誤りを認めた時は記事の「削除」や今回のように「撤回」をするのは新聞社にとって痛恨事だし、勇気のいることだが、止むをえない。
そこまで踏み込んでおいて、あの1面の言い訳はない。
誤りを認めたんなら謝る、って言うのが世間の常識なんじゃないの。
その世間の常識が朝日になかったんだね。
恥の上塗りが池上問題。紙面批評を委ねているんだから「池上の意見」として掲載するのに何をはばかるところがあるんだろうか、と呆れた。
掲載しておいて、批判に答えればいいだけじゃないの。そんなことも分からないほど動転しちゃったのかい、器ちっちゃいねえ、と思った。
福島原発事故の吉田調書の撤回。2人の吉田に翻弄されたなんてしゃれにもならないけれど、この件は他人ごとではない。
記者というもの、都合のよい証言や証拠をつかむと、そのことだけを補強する方向に前のめりになりがち。
つまり、原発問題では事故直後から「社員の全面撤退」ということが語られてきた。
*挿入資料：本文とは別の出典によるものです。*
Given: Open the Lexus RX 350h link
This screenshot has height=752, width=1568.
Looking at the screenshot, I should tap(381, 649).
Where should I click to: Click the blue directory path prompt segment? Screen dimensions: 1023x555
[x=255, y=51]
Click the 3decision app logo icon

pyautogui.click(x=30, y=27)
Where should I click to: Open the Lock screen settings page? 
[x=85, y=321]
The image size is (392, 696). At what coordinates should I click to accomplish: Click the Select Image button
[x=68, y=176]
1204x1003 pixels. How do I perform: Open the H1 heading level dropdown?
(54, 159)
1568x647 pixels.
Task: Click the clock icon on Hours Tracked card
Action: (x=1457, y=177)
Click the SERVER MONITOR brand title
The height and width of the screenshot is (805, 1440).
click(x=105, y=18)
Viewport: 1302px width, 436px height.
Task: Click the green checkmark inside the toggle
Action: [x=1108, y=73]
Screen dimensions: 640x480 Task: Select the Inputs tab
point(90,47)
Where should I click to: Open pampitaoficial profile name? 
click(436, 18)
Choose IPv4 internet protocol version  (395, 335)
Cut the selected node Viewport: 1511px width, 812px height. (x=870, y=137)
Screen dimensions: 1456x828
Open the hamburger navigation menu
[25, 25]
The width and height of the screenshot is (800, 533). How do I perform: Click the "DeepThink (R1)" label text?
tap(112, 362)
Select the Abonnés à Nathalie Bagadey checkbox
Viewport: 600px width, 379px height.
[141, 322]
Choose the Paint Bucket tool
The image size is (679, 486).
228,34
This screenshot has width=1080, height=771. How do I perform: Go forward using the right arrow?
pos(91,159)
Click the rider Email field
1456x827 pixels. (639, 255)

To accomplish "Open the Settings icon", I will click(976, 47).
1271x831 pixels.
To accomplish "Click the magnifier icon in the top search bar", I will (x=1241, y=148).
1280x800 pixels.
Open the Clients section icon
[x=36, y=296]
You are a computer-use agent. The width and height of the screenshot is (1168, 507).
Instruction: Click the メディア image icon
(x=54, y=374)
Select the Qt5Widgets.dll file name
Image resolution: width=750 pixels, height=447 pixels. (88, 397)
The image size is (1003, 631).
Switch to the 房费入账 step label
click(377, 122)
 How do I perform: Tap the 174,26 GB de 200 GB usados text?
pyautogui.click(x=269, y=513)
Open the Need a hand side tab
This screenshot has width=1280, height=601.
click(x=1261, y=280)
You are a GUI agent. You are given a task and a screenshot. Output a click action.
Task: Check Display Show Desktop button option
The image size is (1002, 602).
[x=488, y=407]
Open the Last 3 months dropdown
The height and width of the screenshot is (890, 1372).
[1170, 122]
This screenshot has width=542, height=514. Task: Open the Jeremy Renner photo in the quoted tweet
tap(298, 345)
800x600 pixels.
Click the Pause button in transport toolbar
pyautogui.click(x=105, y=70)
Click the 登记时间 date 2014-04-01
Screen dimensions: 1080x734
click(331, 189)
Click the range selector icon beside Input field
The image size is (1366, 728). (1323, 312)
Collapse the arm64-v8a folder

東電は事故処理に及び腰なんじゃないのか、そんな疑問が付きまとっていたことも事実。
そんな中で吉田調書をいち早く入手した記者が見つけた記述が「わたしF2に行けなんて言ってないんですよ」。
F2っていうのは事故を起こした第一原発から離れた福島第二原発のこと。所長が言っていないのに大勢の職員が事故現場から遠く離れたところまで後退してしまった。これは撤退そのものだし、所長が指示していないのなら命令にそむいたってことじゃないの、と都合のよい解釈に終始していく。で、ショッキングな「命令無視して撤退」というようなトーンになってしまったと推察できる。
しかもスクープ記事だから、できればセンセーショナルなほうがよい、そう記者は考えがちになるんですナ。
くわばらくわばら。朝日の記者は見事にその陥穽に落ちた。
全国の記者諸君は肝に銘じなければ。
朝日は批判されて当然だが、注意しなければいけないのは問題がすりかえられていること。
特に慰安婦問題。もう一人の吉田証言をもとに「女性を強制的に連行し、慰安婦にさせた」という記事を撤回したものだが、批判する側はあたかも「慰安婦問題など存在しない」とでもいうかのような論調を繰り広げ始めた。
戦時下で、しかも植民地だったところの女性を慰安婦として集めてくるのに、銃こそ突き付けなかったにせよ、それらの女性たちにどれだけの情報が与えられ、まともな判断ができるような状況だったのかどうか。
そうしたことを考えると、慰安婦を集めることに強制かそうでないか、という視点にどれだけの意味があるってんだ?
同時期に重なった2つの「取り消し」。同じ飯を食ってきた人間としてショックだ。
しかし、2つとも、隠された事実を暴こうとする過程で起こった。
当局が発表する資料をもとにして記事を書いているだけの記者には起こしえない失敗である。
隠された事実を暴こうという気概は立派だ。
新聞記者はそうでなくてはいけない。その気概は失ってもらいたくない。
めげるな朝日。めげるな全国の記者諸君!
話はがらりと変わる。
岩手の友人から秋刀魚がどっさり届いたばかりだが、後をを追うように、今度は徳島の友人から秋刀魚の塩焼きに欠かせないスダチと甘~い鳴門金時が送られてきた。何というタイミング。絶妙なタイミングではないか。
徳島の友人とはやはり東京勤務の時知り合った。朝日問題に歯噛みしていることだろう。
スダチは塩焼き以外に焼酎に絞って入れると絶品の飲み口になる。スダチを絞りかけた秋刀魚の塩焼きを口に運び、スダチを絞った焼酎で胃に流し込む。
何という贅沢。夏が去ってしまったのは寂しい限りだが、北と西から旬が届いて嬉しい。
鳴門金時は下手なお菓子よりずっとおいしい。1、2本を残しておいて12月、ナンキンハゼの落ち葉でたき火をしてその中にくべようと思う。たき火禁止よと妻はいうが、情緒を奪わないでもらいたい。風の無い日にやるからさ。